The Chartered Financial Planner professional body was positive about the FCA’s recognition today of the “financial pressure” the Coronavirus outbreak was causing advice firms.
However, the 40,000-member body also warned that the current method of funding consumer compensation was “unsustainable” and needed a “complete overhaul.”
Keith Richards, chief executive of the Personal Finance Society, said: “Given the impact of Covid-19, it is important that the FCA continues to recognise the financial pressure being placed on advice firms."
In its 2020/21 Business and Fees Plans announced today the FCA proposes freezing minimum fees for 71% of the smallest financial firms and limiting the overall fee increase to 1.6% for the A13 advisory arrangers, dealers or brokers group.
Mr Richards added: “It is also good to see the regulator consulting on a communications and information campaign to tackle areas where they see real risk of consumer harm. The Personal Finance Society raised the need for this campaign in its initial COVID-19 discussions and recommendations.
“We believe it is time for a united consumer campaign rather than a regulatory warning against scams or the sign-posting of FSCS, as this alone may further erode the public’s confidence and trust in the sector, and could further push them into the path of fraudsters. Government, regulators, and the regulated sector need to work together to better engage, inform, and empower people to make the right decisions about their current and future financial wellbeing.”
Mr Richards said consumer education was key to delivering better outcomes and he was encouraged that the FCA had tested a pilot campaign.
He said the PFS was also keen to learn more about how the work of the Money and Pensions Service will “dovetail” with the education programme planned by the FCA to ensure the FCA and MAPS were working together to manage resources efficiently.
He said given that calls for recompense were expected to rise it was understandable that the levy for the Financial Ombudsman Service and Financial Services Compensation Scheme were still rising however this will place an “additional burden” on firms.
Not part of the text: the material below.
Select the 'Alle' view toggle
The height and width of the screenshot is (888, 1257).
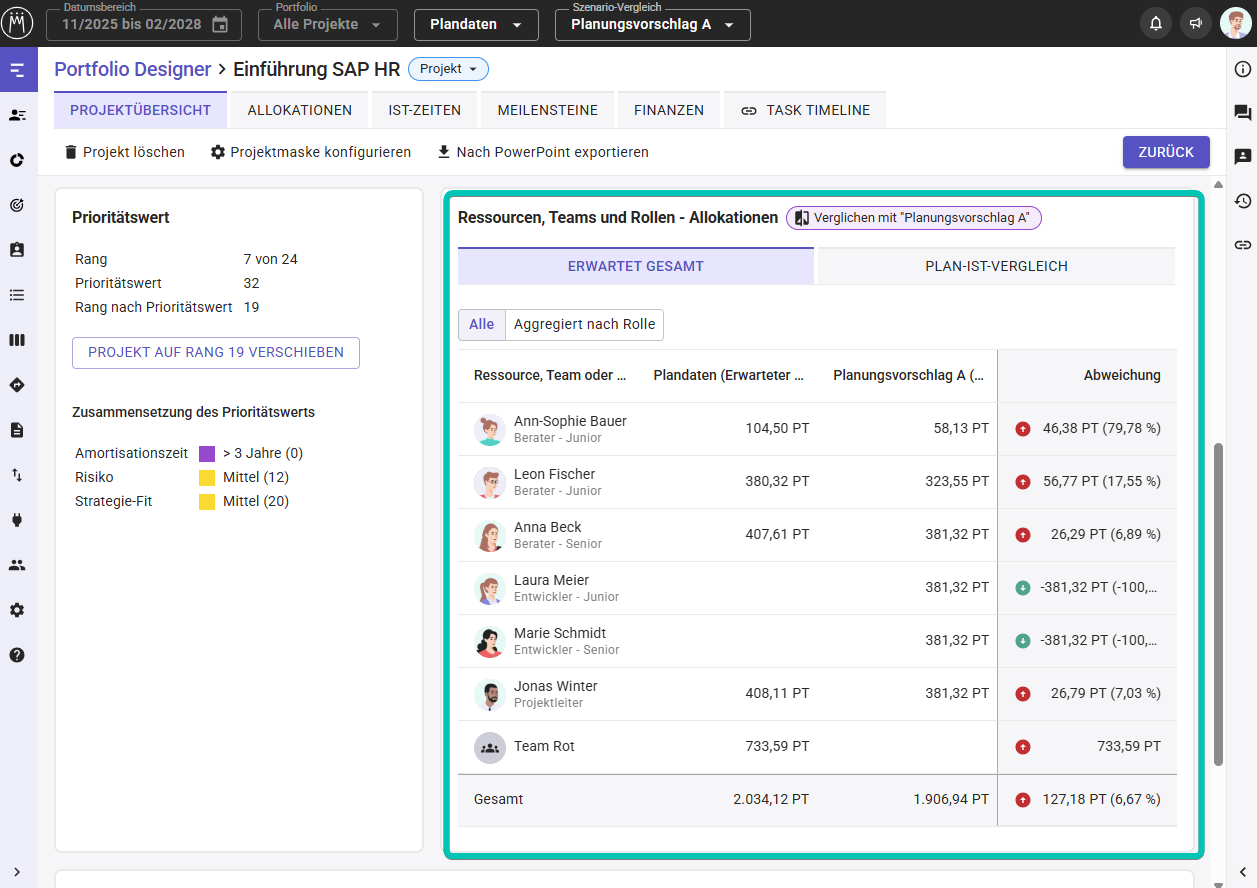point(481,324)
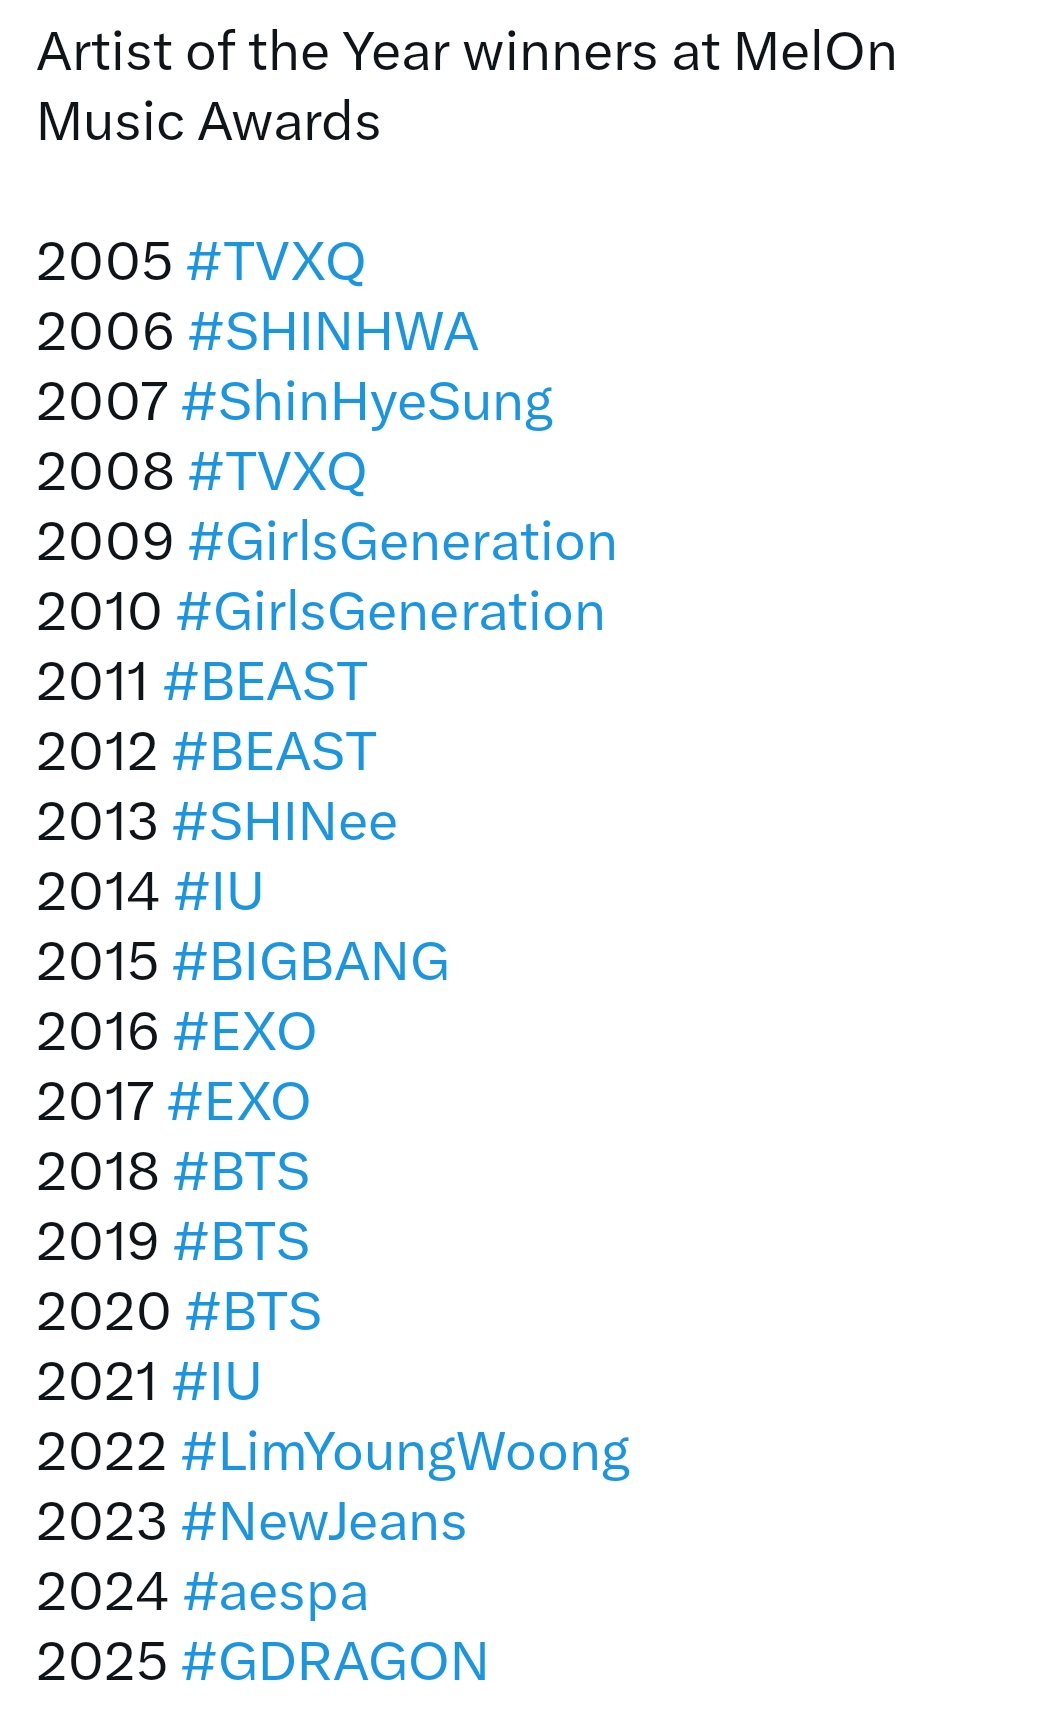
Task: Open the #IU hashtag beside 2014
Action: click(218, 892)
He added: “The current method of funding consumer compensation is unsustainable and we are again calling for government intervention for a complete overhaul. To achieve this, we must remove the volatility and uncertainty around the availability of professional indemnity insurance and the Financial Services Compensation Scheme levy.”
He repeated previous PFS calls for a “pooling” of the cost of compensation by using a levy based on funds under management.